Achromatopes, or rod-monochromats (as they are also called), lack even the primordial dichromatic system, considered to have developed far back in the Paleozoic. If ‘human dichromats,’ in Mollon’s words, ‘have especial difficulty in detecting colored fruit against dappled foliage that varies randomly in luminosity,’ one would expect that monochromats would be even more profoundly disabled, scarcely able to survive in a world geared, at the least, for dichromats. But it is here that adaptation and compensation can play a crucial part. This quite different mode of perception is well brought out by Frances Futter-man, who writes:

When a new object would come into my life, I would have a very thorough sensory experience of it. I would savor the feel of it, the smell of it, and the appearance of it (all the visible aspects except color, of course). I would even stroke it or tap it or do whatever created an auditory experience. All objects have unique qualities which can be savored. All can be looked at in different lights and in different kinds of shadows. Dull finishes, shiny finishes, textures, prints, transparent qualities – I scrutinized them all, up close, in my accustomed way (which occurred because of my visual impairment but which, I think, provided me with more multi-sensory impressions of things). How might this have been different if I were seeing in color? Might the colors of things have dominated my experience, preventing me from knowing so intimately the other qualities of things?

13

Darwin’s colleague and, later, editor, John Judd, relates how Lyell, the strongest proponent of the submerged volcano theory, ‘was so overcome with delight’ when the young Darwin told him of his own subsidence theory, ‘that he danced about and threw himself into the wildest contortions.’ But he went on to warn Darwin: ‘Do not flatter yourself that you will be believed till you are growing bald like me, with hard work and vexation at the incredulity of the world.’

14

The coconut palm, which Stevenson called ‘that giraffe of vegetables…so graceful, so ungainly, to the European eye so foreign,’ was the most precious possession of the Polynesians and Micronesians, who brought it with them to every new island they colonized. Melville describes this in Otnoo:

The blessings it confers are incalculable. Year after year, the islander reposes beneath its shade, both eating and drinking of its fruit. He thatches his hut with its boughs and weaves them into baskets to carry his food. He cools himself with a fan platted from the young leaflets and shields his head from the sun by a bonnet of the leaves. Sometimes he clothes himself with the cloth-like substance which wraps round the base of the stalks. The larger nuts, thinned and polished, furnish him with a beautiful goblet; the smaller ones, with bowls for his pipes. The dry husks kindle his fires. Their fibers are twisted into fishing lines and cords for his canoes. He heals his wounds with a balsam compounded from the juice of the nut and with the oil extracted from its meat embalms the bodies of the dead.

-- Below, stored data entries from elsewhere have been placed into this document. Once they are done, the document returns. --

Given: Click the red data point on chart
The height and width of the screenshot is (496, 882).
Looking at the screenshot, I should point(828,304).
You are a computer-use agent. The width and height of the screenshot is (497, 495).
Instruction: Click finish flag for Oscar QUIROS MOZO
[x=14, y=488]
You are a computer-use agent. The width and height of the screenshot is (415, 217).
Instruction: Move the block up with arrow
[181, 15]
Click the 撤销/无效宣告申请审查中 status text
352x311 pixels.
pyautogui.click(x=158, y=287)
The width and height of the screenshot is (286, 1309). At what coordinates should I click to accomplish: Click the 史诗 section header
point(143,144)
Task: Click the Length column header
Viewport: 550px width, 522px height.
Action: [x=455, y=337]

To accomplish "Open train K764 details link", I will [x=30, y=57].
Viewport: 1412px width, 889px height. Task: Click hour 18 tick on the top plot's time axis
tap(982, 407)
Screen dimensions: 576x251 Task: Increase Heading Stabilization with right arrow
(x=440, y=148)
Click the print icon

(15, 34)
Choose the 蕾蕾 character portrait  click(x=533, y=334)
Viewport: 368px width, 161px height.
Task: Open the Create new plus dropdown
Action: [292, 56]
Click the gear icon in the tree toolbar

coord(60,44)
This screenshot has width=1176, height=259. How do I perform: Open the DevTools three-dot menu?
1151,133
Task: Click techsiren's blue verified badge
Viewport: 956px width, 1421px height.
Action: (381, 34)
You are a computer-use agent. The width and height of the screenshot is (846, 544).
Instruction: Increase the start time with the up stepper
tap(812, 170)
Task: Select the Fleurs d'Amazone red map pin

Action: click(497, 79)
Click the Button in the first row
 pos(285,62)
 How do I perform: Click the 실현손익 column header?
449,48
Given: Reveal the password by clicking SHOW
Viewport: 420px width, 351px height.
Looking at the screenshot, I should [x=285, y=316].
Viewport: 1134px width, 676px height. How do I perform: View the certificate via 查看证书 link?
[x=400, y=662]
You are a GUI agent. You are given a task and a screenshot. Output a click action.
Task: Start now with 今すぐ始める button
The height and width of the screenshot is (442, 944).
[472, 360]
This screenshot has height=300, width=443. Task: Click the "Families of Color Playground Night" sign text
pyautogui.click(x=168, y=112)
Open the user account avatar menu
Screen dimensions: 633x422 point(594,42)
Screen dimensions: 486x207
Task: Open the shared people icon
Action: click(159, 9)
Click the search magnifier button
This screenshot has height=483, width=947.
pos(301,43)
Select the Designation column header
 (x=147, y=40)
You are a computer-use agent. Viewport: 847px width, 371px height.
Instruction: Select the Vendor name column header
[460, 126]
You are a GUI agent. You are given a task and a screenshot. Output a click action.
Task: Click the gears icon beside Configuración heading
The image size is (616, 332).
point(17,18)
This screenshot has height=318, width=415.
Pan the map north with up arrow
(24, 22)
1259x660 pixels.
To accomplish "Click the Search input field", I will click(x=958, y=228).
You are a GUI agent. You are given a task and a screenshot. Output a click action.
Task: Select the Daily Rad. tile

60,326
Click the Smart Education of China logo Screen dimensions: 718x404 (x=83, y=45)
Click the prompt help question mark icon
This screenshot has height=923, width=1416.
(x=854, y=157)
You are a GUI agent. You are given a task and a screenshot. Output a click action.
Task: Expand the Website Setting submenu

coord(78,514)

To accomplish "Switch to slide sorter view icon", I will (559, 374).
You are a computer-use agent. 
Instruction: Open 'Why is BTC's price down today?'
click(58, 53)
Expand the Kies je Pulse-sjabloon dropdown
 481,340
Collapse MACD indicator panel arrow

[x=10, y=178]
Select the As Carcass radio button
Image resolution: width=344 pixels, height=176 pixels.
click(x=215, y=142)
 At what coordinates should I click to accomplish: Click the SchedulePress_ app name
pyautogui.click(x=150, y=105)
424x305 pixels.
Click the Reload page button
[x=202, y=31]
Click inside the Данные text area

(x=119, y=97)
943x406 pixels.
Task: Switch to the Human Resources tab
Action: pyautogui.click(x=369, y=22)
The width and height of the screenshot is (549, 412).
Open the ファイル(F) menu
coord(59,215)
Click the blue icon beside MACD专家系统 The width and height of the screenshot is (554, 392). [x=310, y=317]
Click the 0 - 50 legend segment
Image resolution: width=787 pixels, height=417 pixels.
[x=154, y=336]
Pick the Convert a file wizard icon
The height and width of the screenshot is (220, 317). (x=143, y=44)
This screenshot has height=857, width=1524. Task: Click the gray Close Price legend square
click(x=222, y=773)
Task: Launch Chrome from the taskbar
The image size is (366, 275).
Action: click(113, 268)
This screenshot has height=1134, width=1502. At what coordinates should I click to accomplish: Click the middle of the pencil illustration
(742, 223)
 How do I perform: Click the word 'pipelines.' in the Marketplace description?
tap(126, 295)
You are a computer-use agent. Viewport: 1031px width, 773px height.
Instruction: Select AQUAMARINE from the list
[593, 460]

The noble trunk itself is far from being valueless. Sawed into posts, it upholds the islander’s dwelling. Converted into charcoal, it cooks his food…He impels his canoe through the water with a paddle of the same wood and goes to battle with clubs and spears of the same hard material…

Thus, the man who but drops one of these nuts into the ground may be said to confer a greater and more certain benefit upon himself and posterity than many a life’s toil in less genial climes.

15

The sort of divergence which has made Pingelapese a distinct dialect of Pohnpeian has occurred many times throughout the scattered islands of Micronesia. It is not always clear at what point the line between dialect and language has been crossed, as E.J. Kahn brings out, in A Reporter in Micronesia:

In the Marshalls, Marshallese is spoken, and in the Marianas, Chamorro. From there on, things start to get complicated. Among the languages…is a rare one used by the eighty-three inhabitants of Sonsorol and the sixty-six of Tobi, two minute island groups in the Palau district but far off the beaten Palauan track. It has been argued that the Sonsorolese and Tobians don’t really have a language at all but merely speak a dialect of Palauan, which is that district’s major tongue. Yapese is another major one, and a complex one, with thirteen vowel sounds and thirty-two consonants. The Ulithi and Woleai atolls in the Yap district have their own languages, provided one accepts Woleaian as such and not as a dialect of Ulithian. The speech of the three hundred and twenty-one residents of still another Yap district atoll, Sa-tawal, may also be a separate language, though some assert that it is simply a dialect of Trukese, the main language of Truk.

Not counting Satawalese, there are at least ten distinctive dialects of Trukese, among them Puluwatese, Pulapese, Pu-lusukese, and Mortlockese. (A number of scholars insist that the tongue of the Mortlock Islands, named for an eighteenth-century explorer, is a bona fide separate language.) In the Ponape district, in addition to Ponapean, there is Kusaiean; and because the Pona-pean sector of Micronesia contains the two Polynesian atolls, Nukuoro and Kapingamarangi, there is a language that is used in those places – with considerable dialectical variations between the version in the one and that in the other. And, finally, there are linguists who maintain that the languages spoken in still two more Ponapean island groups, Mokil and Pingelap, are not, as other linguists maintain, mere variations of standard Ponapean, but authentic individualistic tongues called Mokilese and Pingelapese.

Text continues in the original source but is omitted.